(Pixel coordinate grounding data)
▼▼▼
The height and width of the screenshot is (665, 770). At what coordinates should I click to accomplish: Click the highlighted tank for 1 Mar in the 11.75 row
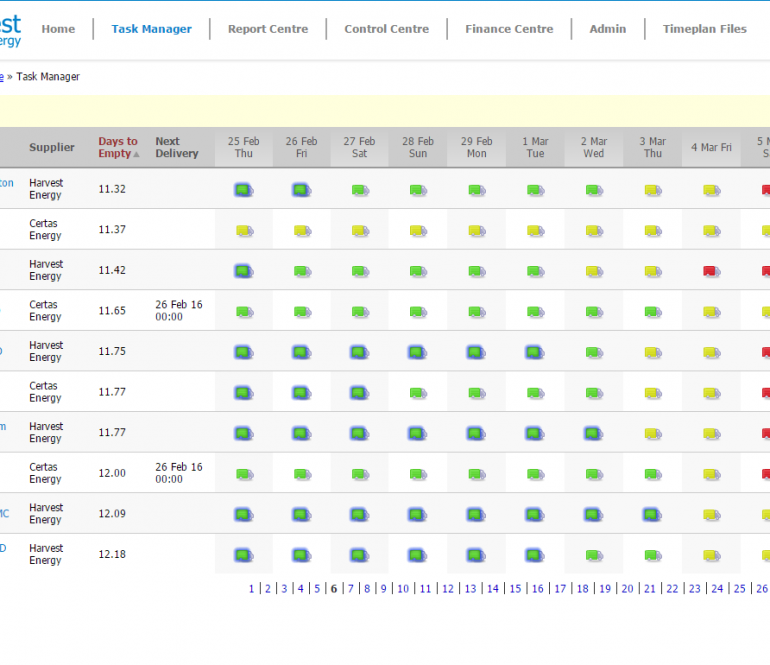(x=535, y=352)
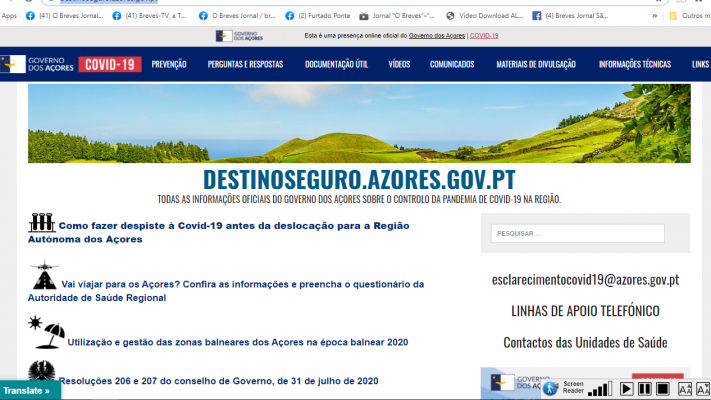The width and height of the screenshot is (711, 400).
Task: Click the beach umbrella icon for zonas balneares
Action: [46, 332]
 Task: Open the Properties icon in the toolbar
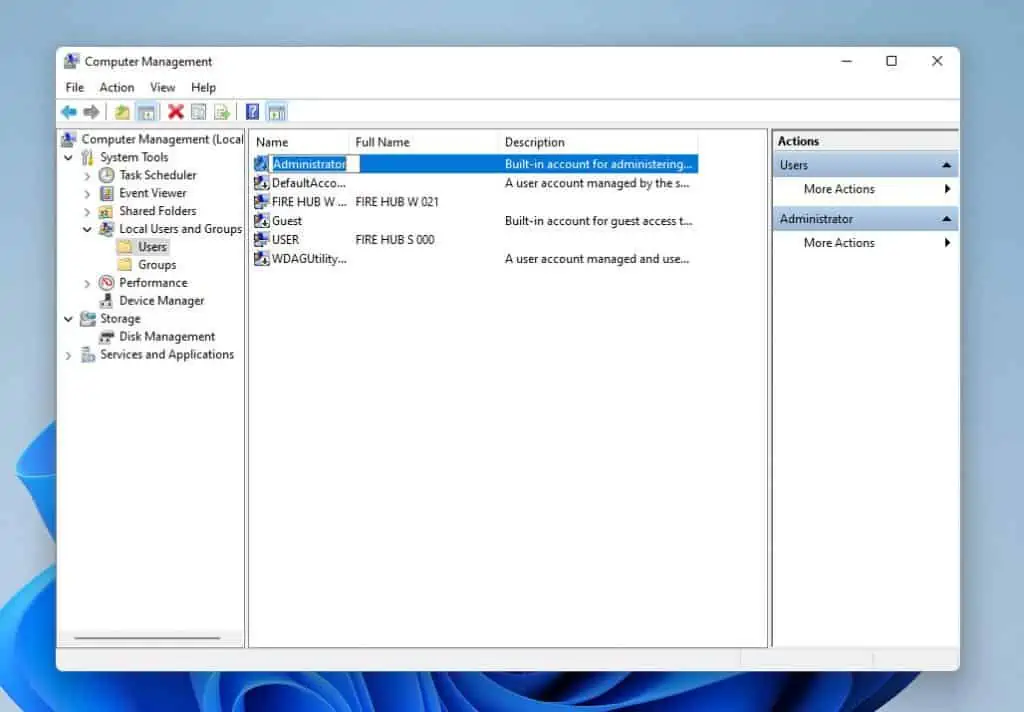[198, 111]
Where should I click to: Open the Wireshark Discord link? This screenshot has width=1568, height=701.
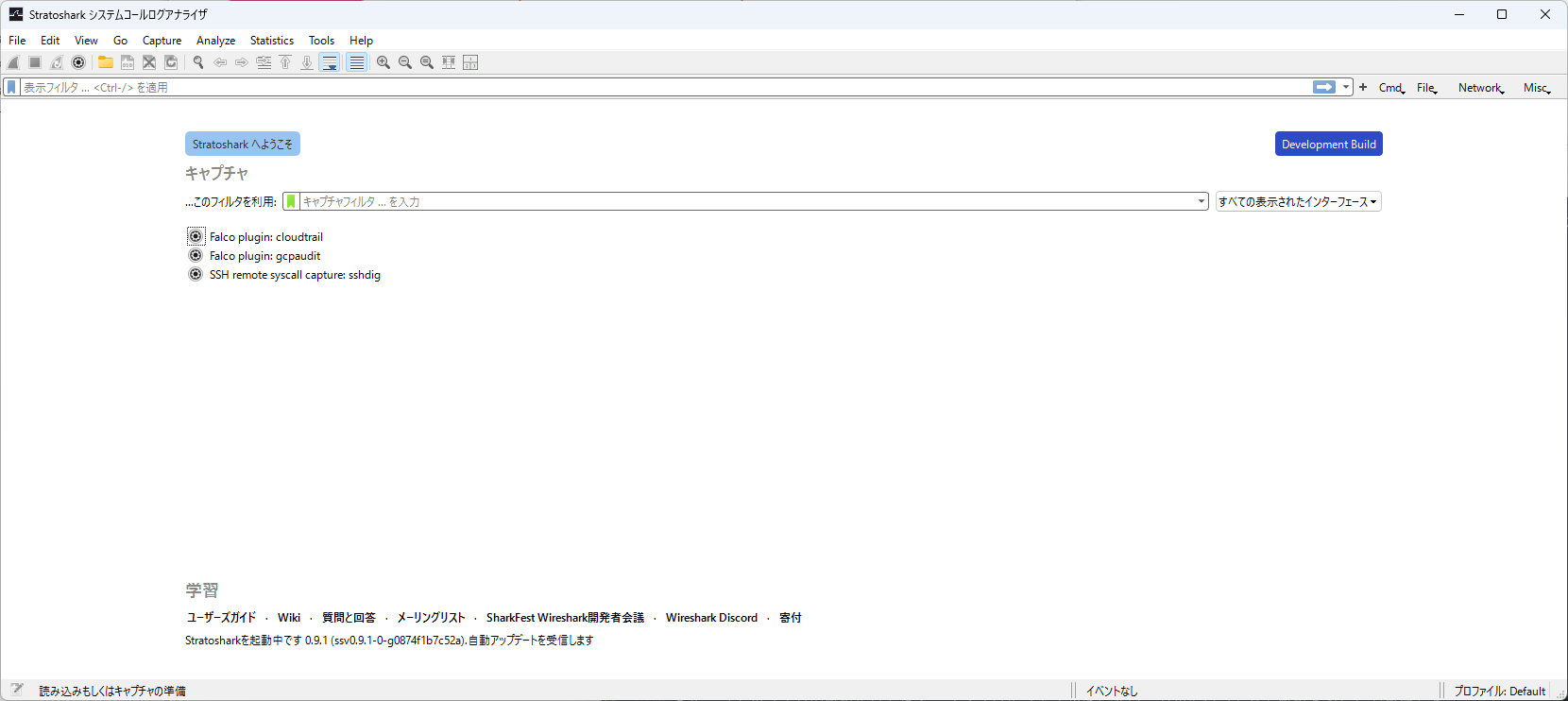[711, 618]
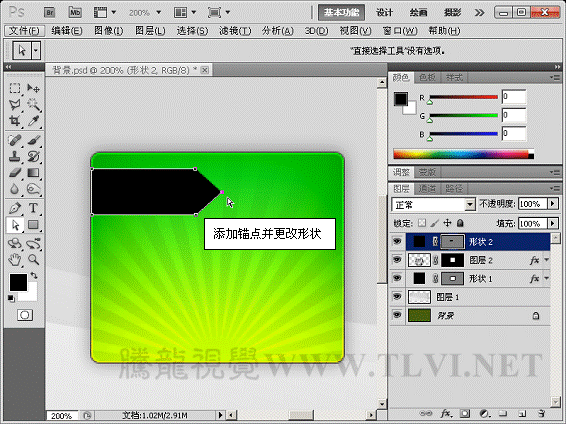Open the 滤镜(T) menu
Viewport: 566px width, 424px height.
click(235, 31)
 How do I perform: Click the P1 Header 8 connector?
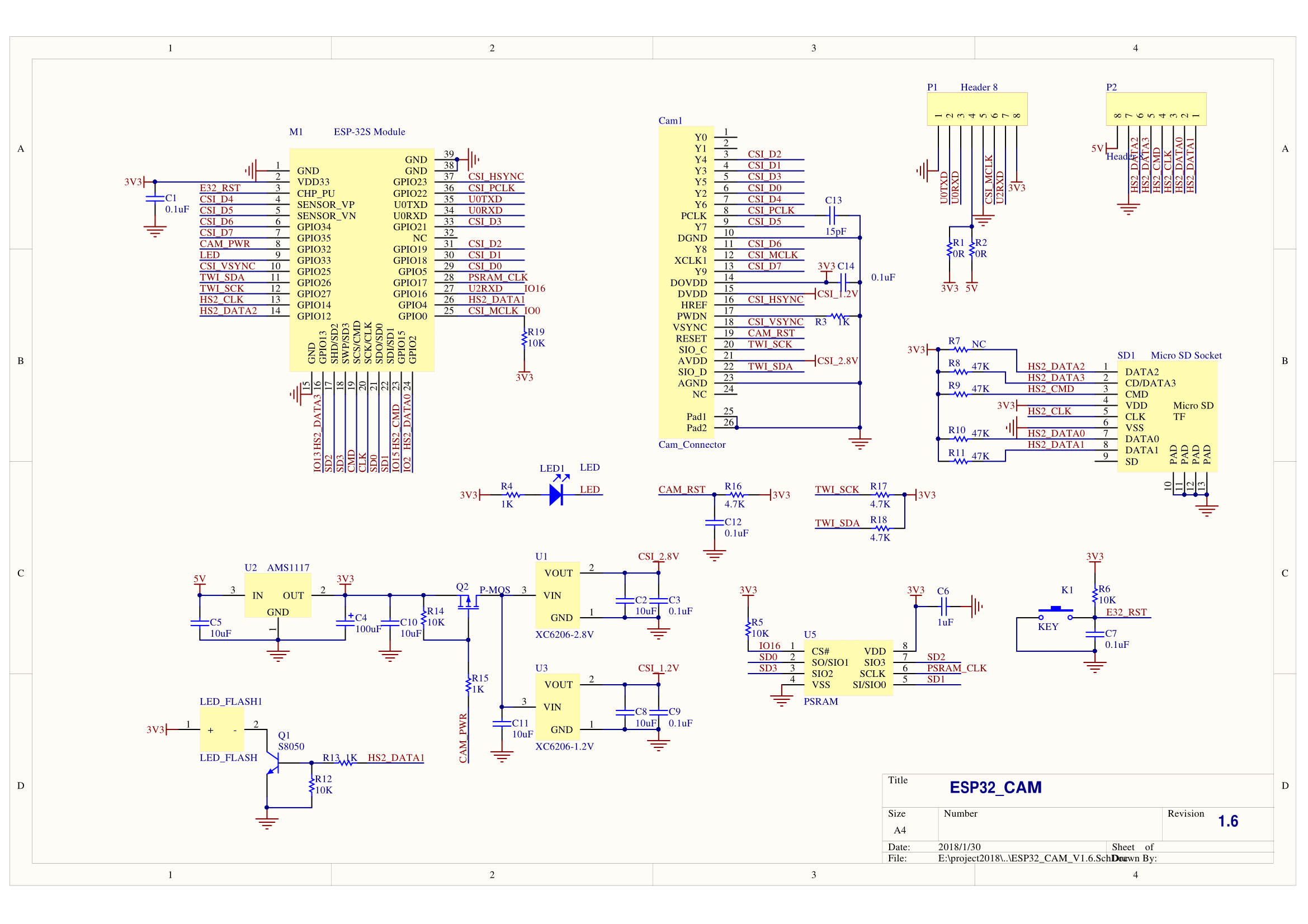pos(977,109)
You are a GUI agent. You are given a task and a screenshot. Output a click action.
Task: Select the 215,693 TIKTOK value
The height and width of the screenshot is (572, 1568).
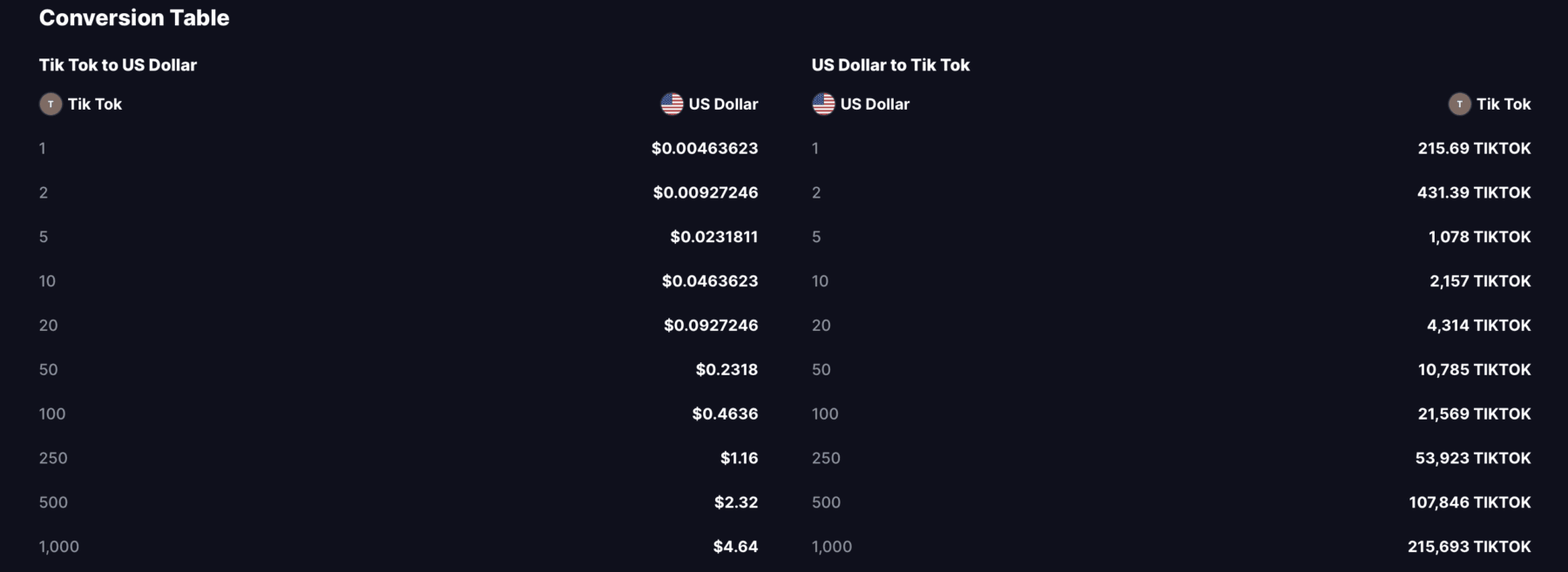click(x=1470, y=547)
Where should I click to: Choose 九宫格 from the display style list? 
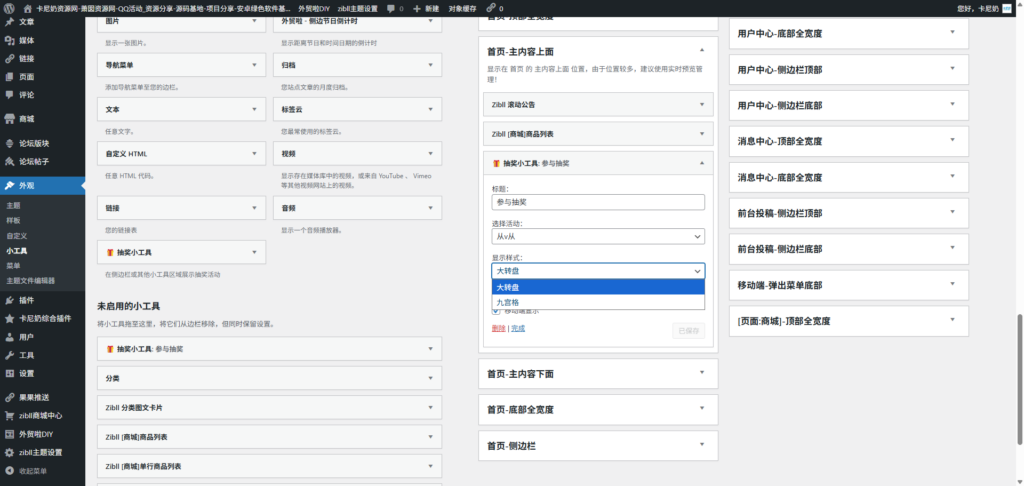click(x=508, y=301)
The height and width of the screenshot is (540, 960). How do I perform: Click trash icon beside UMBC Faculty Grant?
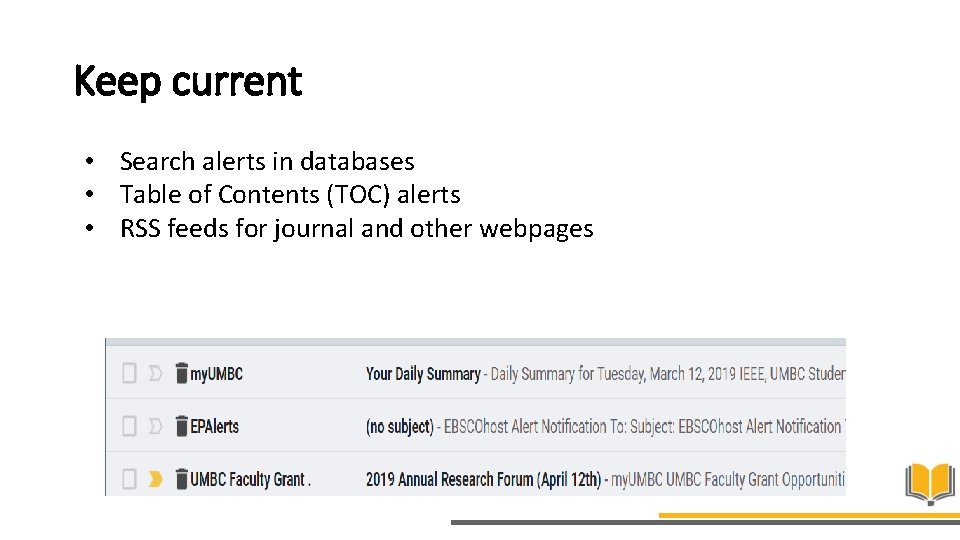(181, 479)
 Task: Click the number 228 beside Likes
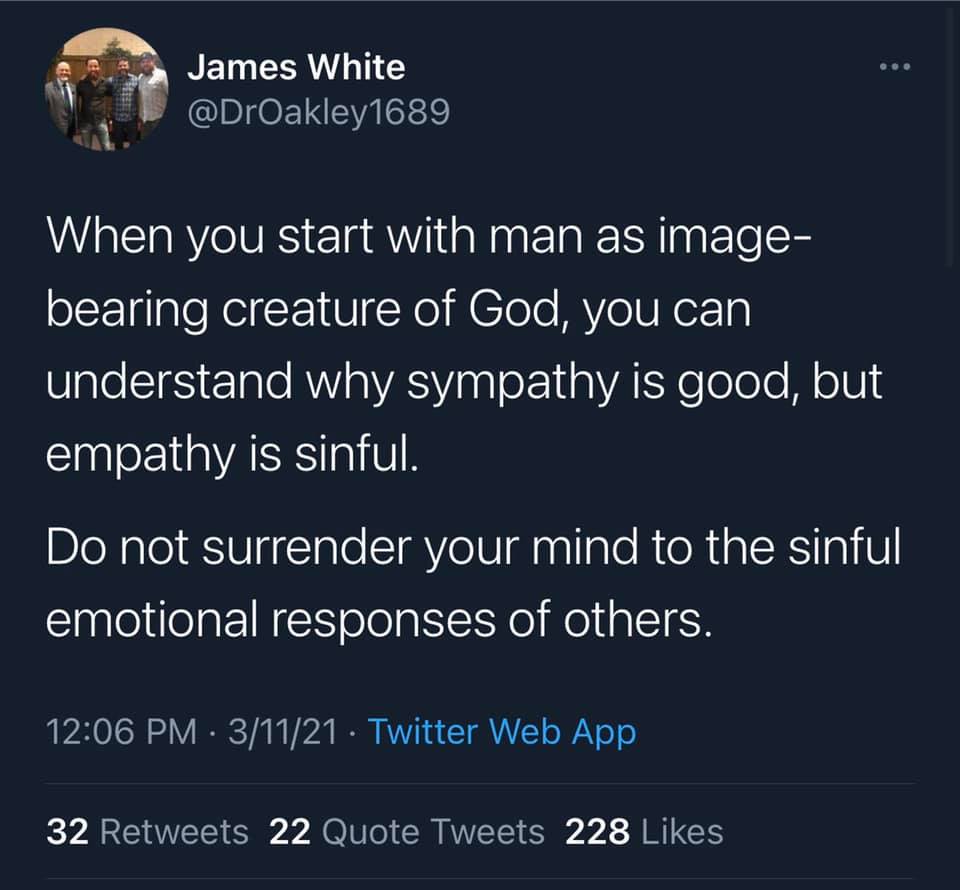pyautogui.click(x=597, y=832)
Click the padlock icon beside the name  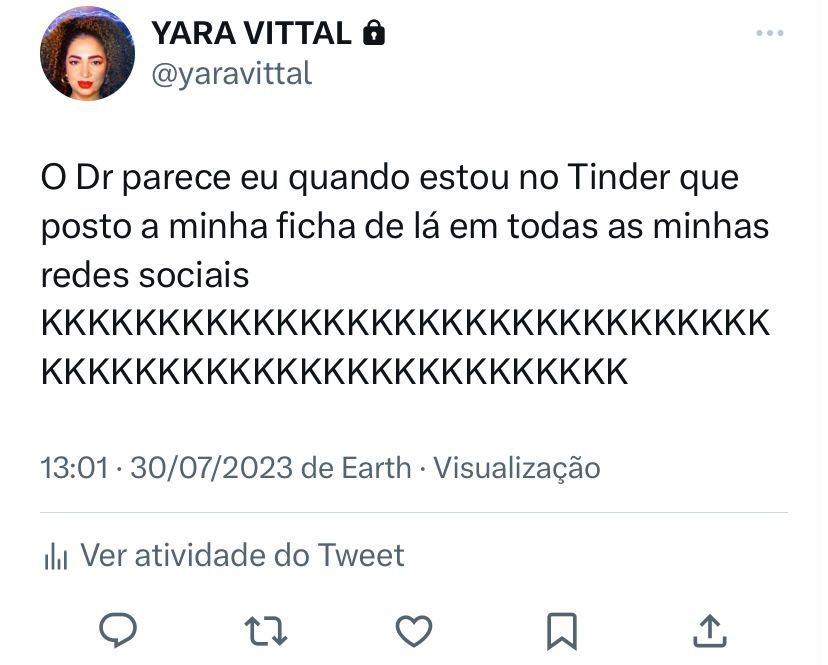pyautogui.click(x=374, y=33)
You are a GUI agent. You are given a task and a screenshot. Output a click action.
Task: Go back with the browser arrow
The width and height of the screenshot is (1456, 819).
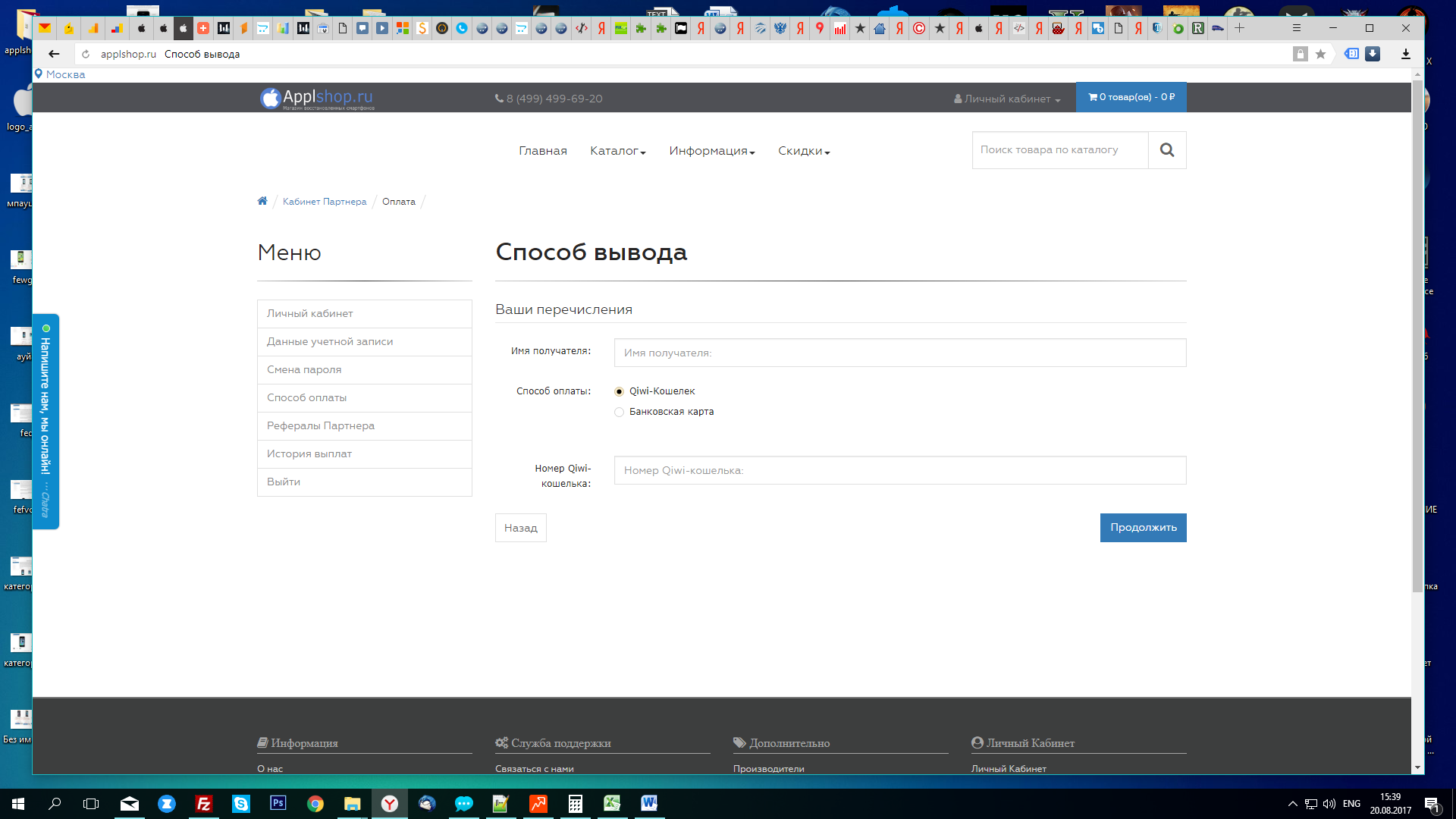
▲▲▲
Would you output only the span of the records above that opens with the line containing "Where should I click to: Open" and closes with the line containing "Task: Select the 215,693 TIKTOK value", ends included and pictures dropped?

EXERCISE ANSWER:
Where should I click to: Open the Wireshark Discord link? This screenshot has width=1568, height=701.
[711, 618]
Open the 滤镜(T) menu
Viewport: 566px width, 424px height.
click(235, 31)
 How do I perform: Click the P1 Header 8 connector?
pos(977,109)
You are a GUI agent. You are given a task and a screenshot. Output a click action.
Task: Select the 215,693 TIKTOK value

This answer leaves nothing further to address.